Except that they have remote humans monitoring every vehicle so the whole thing ...

kajecounterhack · 2024-06-25T19:11:32 1719342692

1:1 remote human monitoring would not scale from a unit economics perspective, and even if they did that, the remote operators can't drive the car, only offer small feedbacks. So the car is really driving itself.

The safety story is an interesting one. Companies like Cruise and Waymo are not forthcoming with their incident data. They share infrequently and through spreadsheets that do not capture every incident. It's pretty ass, and I'd be wary of trusting their self-reported data. I imagine their insurance companies have slightly better data than the gov't, but even then maybe not.

jessriedel · 2024-06-25T19:17:15 1719343035

Spreadsheets are the best and most open way to share data because it lets other people analyze it. But they put out plenty of their own research if you want to read that.
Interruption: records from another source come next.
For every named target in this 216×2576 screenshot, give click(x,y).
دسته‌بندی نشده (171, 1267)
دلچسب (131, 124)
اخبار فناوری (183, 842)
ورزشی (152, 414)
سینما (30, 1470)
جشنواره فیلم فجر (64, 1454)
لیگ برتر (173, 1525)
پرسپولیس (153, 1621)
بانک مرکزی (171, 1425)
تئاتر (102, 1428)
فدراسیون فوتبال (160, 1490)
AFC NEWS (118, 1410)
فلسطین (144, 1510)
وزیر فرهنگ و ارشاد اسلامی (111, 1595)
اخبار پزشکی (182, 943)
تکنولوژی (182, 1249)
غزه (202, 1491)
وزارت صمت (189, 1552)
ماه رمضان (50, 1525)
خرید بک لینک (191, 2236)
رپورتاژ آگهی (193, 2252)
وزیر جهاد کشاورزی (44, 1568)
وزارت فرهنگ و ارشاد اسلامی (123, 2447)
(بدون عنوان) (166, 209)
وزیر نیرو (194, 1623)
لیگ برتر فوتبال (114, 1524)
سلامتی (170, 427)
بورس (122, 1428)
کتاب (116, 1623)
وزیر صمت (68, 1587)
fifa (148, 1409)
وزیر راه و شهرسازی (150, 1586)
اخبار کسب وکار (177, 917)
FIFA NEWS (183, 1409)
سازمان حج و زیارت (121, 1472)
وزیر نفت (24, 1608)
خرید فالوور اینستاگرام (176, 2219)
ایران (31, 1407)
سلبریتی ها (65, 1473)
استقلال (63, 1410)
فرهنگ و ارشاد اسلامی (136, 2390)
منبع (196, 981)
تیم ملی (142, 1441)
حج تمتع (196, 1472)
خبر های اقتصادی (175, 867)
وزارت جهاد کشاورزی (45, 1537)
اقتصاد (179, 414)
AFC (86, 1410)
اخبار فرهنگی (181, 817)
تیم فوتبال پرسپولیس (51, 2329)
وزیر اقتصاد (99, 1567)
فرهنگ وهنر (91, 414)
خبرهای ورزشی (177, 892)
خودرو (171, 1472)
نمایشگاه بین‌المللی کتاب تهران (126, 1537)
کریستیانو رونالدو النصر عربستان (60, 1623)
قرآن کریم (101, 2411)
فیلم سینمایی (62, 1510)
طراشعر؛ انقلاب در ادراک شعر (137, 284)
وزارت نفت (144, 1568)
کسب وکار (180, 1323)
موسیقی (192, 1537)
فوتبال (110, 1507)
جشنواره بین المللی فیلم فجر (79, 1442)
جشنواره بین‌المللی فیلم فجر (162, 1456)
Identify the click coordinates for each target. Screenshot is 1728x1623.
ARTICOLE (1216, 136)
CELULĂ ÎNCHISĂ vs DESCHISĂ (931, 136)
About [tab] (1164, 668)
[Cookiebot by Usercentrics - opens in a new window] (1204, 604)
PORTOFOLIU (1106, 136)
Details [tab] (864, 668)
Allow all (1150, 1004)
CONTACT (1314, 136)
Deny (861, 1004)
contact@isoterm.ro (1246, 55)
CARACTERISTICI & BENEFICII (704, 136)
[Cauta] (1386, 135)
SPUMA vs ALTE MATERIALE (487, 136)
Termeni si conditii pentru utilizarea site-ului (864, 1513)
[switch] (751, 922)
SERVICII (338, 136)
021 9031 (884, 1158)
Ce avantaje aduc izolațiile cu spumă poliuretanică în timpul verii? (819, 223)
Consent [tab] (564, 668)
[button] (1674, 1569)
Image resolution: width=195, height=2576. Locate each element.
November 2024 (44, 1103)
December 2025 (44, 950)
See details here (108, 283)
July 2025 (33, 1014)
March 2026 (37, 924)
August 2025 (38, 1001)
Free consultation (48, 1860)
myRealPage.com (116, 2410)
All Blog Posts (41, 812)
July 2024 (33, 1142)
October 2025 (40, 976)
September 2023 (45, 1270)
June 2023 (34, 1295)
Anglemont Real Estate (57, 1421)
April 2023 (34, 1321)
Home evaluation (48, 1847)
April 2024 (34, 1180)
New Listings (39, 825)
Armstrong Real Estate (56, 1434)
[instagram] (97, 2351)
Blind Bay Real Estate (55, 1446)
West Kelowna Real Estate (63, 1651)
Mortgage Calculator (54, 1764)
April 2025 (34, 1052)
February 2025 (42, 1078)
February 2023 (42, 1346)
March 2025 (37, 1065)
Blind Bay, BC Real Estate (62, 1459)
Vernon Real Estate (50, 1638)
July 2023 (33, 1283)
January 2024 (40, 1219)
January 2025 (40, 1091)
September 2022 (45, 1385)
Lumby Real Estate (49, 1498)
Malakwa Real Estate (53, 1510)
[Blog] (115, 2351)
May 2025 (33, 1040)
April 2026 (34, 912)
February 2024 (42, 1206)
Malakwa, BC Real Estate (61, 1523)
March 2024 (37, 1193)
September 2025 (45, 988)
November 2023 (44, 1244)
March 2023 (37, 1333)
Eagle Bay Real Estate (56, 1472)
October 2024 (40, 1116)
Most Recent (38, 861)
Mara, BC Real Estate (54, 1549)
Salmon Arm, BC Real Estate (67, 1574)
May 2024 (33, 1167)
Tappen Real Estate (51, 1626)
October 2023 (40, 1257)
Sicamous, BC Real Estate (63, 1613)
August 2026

I'm really not sure what you mean by "infrequently". They release new raw data every 3 or 6 months or something, and every single accident is trumpeted in the news. What other industry has more publicly accessible safety data?

kajecounterhack · 2024-06-25T19:32:43 1719343963

Every software release is a totally new driver. If they release software at a cadence of say, 6 or 8 weeks, would you feel comfortable riding? You don't know how safe the car was during that time -- any part of the driver can regress. You're basically trusting that they know how to do simulation, that they bore the cost of running that simulation, and that their simulator is realistic enough to yield trustworthy statistics.

Sadly, our regulatory agencies are currently set up for very delayed decisionmaking. Since every company can release software at any time, you could imagine a regulatory platform that tracks software releases and their corresponding safety statistics in real time.

jessriedel · 2024-06-26T05:12:18 1719378738

I’m quite confident in it and personally ride it monthly. Happy to bet it will turn out to be no more than twice as dangerous as the median driver today, ie, as dangerous as driving in the 1980s. In the long term it will be vastly safer, obviously.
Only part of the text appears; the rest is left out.